▸ Set task
Arrange the lines from the one that contains "taxes [211, 279]" through the end of the rows below as a JSON list of strings, one string per line, with blank lines omitted. Leave the pictures out of the list.

# start of Task material

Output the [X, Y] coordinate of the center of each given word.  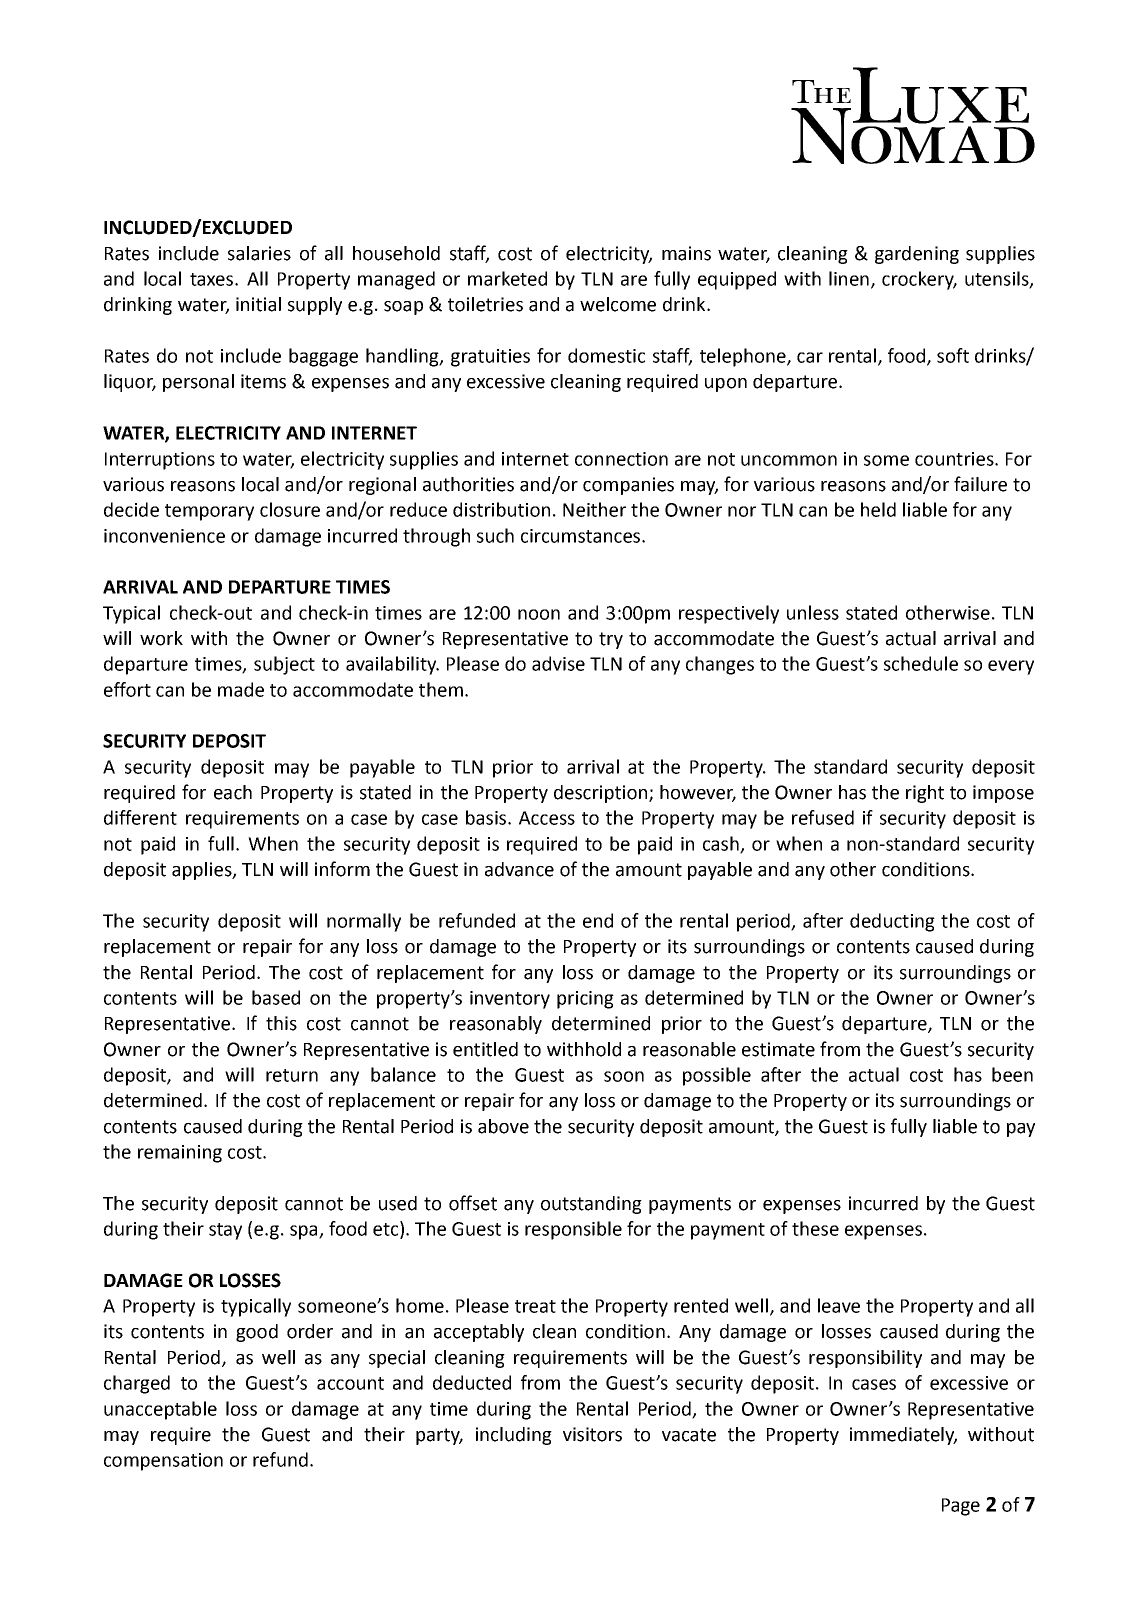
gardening [917, 255]
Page [961, 1507]
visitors [592, 1434]
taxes [211, 279]
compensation [163, 1462]
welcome [618, 304]
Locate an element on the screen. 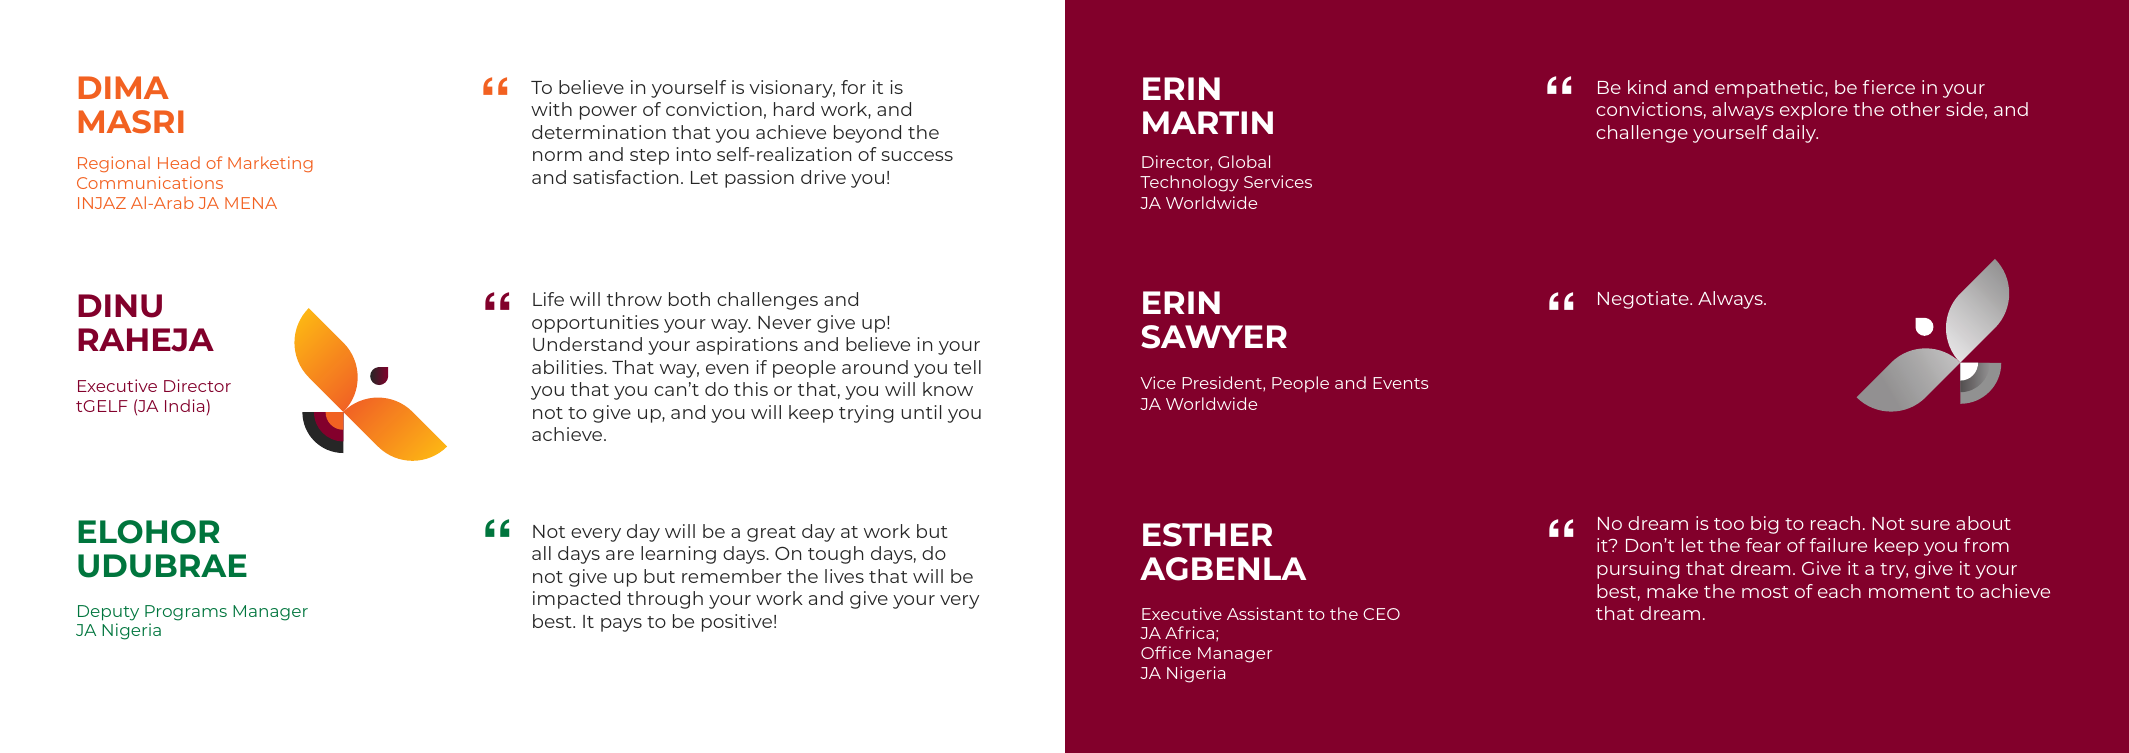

# end of Task material

▸ Result of this exercise
[
  "taxes [211, 279]",
  "compensation [163, 1462]",
  "welcome [618, 304]",
  "Locate an element on the screen. "
]